A USTR report released Tuesday also cited complaints Beijing uses cyber spying to steal foreign business secrets, but it was unclear whether the latest tariff hike was in response to that.

In a separate dispute, Beijing raised tariffs Monday on a US$3b list of US goods including pork, apples and steel pipe in response a higher American import duties on steel and aluminum.

The technology-related tariffs are more sensitive for President Xi Jinping's government because they strike at industries seen by communist leaders as vital for China's future development.

Companies have warned Trump's action might hurt U.S. companies and consumers.

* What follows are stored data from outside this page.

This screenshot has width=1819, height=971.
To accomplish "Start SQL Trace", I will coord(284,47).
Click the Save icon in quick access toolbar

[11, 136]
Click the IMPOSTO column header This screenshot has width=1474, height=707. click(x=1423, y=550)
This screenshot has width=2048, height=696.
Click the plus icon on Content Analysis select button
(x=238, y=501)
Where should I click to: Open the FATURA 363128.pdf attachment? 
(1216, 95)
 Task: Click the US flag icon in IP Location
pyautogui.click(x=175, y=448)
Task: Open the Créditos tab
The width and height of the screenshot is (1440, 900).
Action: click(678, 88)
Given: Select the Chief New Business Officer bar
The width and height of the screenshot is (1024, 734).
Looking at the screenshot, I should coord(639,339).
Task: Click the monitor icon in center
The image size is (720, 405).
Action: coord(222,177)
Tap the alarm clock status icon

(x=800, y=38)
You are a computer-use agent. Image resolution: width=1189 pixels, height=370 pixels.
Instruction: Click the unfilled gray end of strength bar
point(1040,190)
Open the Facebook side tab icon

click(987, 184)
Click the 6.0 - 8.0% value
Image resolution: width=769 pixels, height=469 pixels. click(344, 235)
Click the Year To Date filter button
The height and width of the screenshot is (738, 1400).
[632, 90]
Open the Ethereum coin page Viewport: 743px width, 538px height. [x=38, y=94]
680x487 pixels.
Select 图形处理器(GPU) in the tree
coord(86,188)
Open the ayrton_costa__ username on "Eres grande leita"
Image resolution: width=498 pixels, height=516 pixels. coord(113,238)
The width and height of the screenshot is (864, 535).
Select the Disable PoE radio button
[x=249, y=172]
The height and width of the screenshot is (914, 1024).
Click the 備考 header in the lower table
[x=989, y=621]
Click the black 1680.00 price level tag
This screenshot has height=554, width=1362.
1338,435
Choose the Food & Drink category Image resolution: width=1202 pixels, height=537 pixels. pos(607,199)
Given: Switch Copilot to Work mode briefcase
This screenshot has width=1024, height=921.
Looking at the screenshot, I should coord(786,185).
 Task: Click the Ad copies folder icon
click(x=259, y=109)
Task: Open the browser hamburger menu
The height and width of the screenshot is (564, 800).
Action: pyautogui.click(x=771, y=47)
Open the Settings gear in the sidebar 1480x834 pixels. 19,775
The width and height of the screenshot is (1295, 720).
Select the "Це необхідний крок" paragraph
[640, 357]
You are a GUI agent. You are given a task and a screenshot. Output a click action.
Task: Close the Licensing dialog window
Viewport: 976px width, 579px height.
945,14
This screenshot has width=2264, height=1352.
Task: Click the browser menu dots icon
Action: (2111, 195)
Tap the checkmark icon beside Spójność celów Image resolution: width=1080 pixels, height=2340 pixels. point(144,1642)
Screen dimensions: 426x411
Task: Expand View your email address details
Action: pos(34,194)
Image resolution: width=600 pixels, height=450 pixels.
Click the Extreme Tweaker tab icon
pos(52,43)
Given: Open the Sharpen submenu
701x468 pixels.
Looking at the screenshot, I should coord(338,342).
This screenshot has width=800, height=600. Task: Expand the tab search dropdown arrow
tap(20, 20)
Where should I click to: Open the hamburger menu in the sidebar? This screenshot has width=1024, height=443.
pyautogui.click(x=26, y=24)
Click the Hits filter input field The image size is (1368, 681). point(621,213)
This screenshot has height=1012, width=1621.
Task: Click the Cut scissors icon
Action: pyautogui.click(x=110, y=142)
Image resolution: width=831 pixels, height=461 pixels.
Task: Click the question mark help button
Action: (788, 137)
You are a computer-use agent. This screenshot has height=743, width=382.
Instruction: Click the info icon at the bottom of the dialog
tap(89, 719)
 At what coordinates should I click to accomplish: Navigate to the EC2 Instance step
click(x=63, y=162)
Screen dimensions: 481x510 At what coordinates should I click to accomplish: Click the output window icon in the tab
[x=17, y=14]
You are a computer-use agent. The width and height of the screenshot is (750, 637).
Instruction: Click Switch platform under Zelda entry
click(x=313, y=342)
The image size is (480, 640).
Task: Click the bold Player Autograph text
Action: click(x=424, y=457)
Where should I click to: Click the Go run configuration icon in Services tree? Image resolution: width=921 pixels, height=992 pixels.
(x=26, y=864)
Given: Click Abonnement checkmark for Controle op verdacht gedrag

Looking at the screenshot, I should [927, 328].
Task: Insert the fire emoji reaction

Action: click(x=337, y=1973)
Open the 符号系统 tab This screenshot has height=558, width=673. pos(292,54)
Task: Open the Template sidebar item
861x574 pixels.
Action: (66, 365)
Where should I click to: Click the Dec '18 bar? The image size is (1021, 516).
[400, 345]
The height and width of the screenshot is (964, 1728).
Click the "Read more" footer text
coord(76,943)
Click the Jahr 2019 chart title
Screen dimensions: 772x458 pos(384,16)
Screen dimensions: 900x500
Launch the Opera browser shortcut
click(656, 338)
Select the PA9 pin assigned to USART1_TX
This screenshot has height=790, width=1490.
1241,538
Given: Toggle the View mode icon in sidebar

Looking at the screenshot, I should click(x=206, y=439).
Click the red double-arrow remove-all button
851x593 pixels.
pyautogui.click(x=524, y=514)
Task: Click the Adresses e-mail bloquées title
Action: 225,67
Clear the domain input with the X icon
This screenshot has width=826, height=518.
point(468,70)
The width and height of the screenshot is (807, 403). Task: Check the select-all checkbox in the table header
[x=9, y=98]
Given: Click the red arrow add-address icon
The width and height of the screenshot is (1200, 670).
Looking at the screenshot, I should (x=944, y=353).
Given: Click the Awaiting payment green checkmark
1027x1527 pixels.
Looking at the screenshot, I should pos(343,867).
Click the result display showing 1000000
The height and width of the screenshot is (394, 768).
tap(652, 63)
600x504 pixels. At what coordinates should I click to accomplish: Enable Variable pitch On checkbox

Read more: China hits back at US with tariffs on pork and fruit

"The administration is rightly focused on restoring equity and fairness in our trade relationship with China," said the executive vice president of the U.S. Chamber of Commerce, Myron Brilliant, in a statement.

"However, imposing taxes on products used daily by American consumers and job creators is not the way to achieve those ends."

The USTR also launched a WTO case last month challenging Chinese policies it said unfairly limit foreign companies' ability to control their technology.

US authorities say Beijing denies foreign companies the right to block use of technology by a Chinese entity once a licensing period ends and imposes contract terms that are less favorable than for local technology.

Foreign companies are increasingly alarmed by initiatives such as Beijing's long-range industry development plan, dubbed "Made in China 2025," which calls for creating Chinese global leaders in electric cars, robots and other fields.

Foreign companies complain that strategy appears to limit or outright block access to those industries.

Beijing reported a trade surplus of US$275.8b with the United States last year, or two-thirds of Beijing's global total. Washington reports different figures that put the gap at a record US$375.2b.

China has accused Trump of damaging the global system of trade regulation by taking action under US law instead of through the WTO. The Commerce Ministry's statement Wednesday criticized the latest moves as "a typical unilateralist and protectionist practice."